Excerpted data: Begin

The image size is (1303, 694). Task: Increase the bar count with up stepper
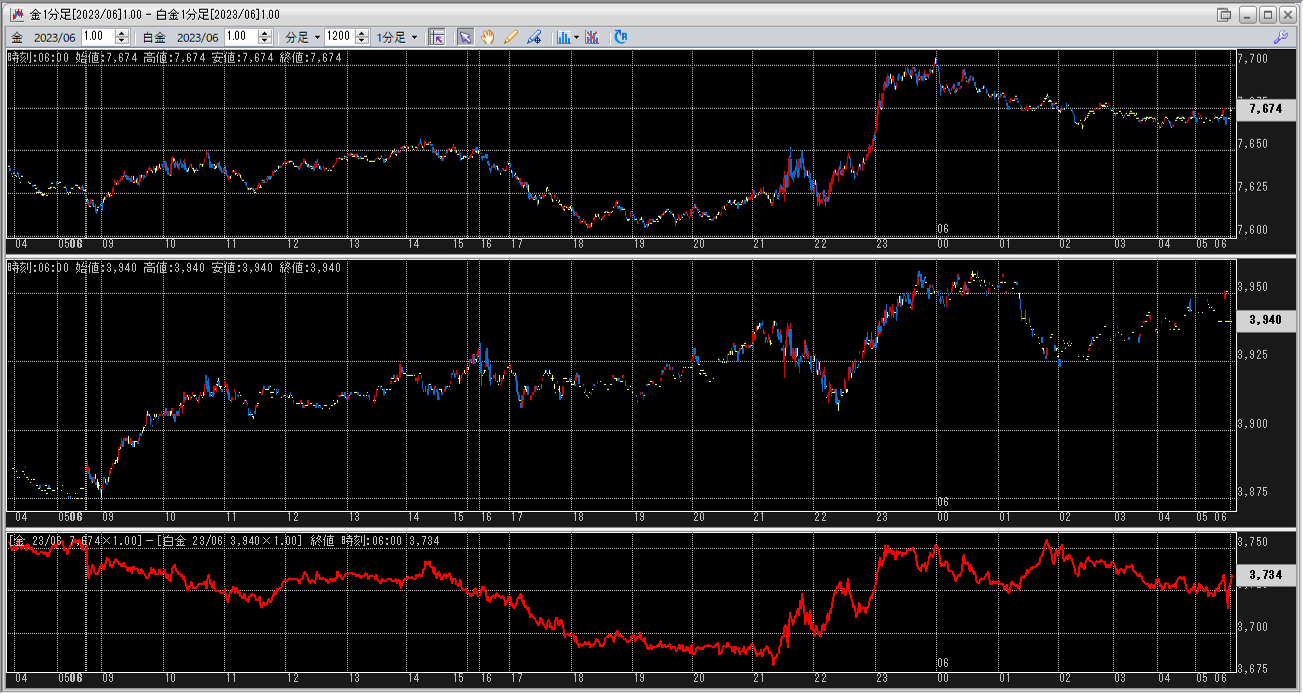click(x=360, y=33)
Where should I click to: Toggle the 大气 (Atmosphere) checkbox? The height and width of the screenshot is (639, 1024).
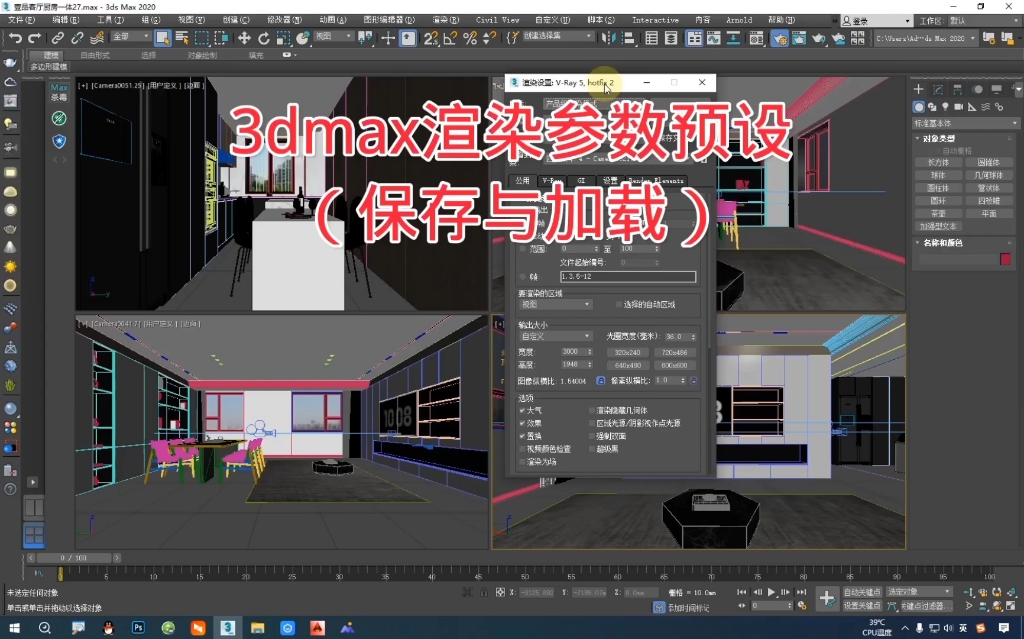[521, 409]
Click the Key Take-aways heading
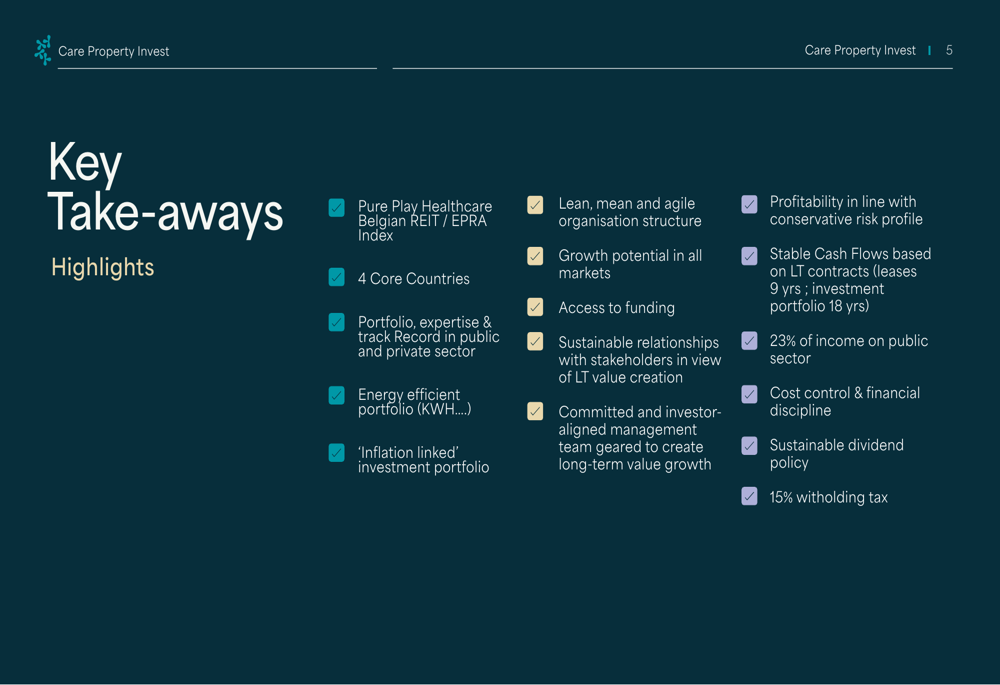Image resolution: width=1000 pixels, height=685 pixels. coord(165,188)
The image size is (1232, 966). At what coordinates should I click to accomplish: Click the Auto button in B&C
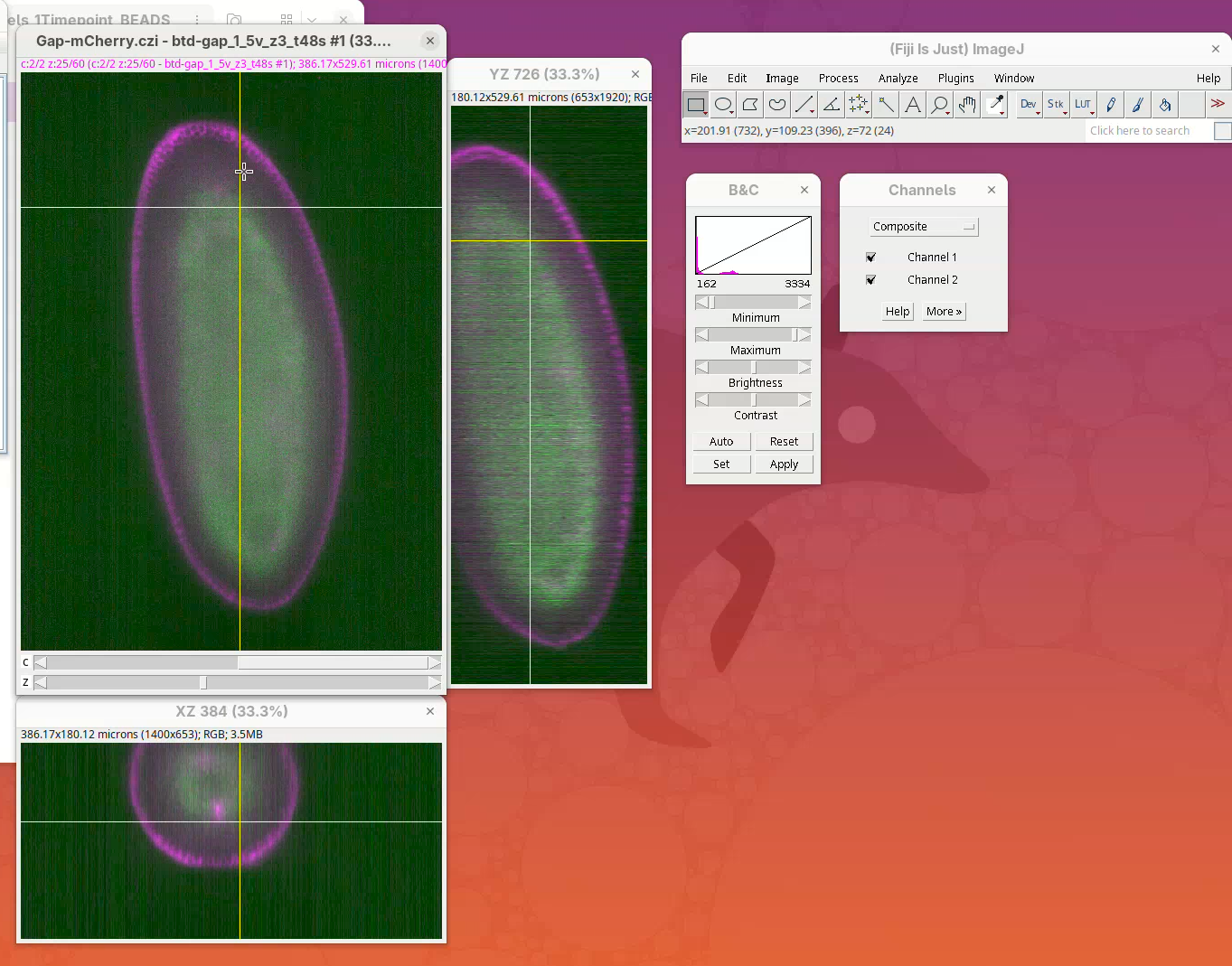(x=721, y=442)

Excerpted data: End

● **Exercise**: Reproduce the final stretch of lines exactly: the line containing "The image size is (1232, 966)." through the last line of the data, both included. Pictures do not belong in the copy.

● **Reply to the exercise**:
The image size is (1232, 966). At what coordinates should I click to accomplish: Click the Auto button in B&C
(x=721, y=442)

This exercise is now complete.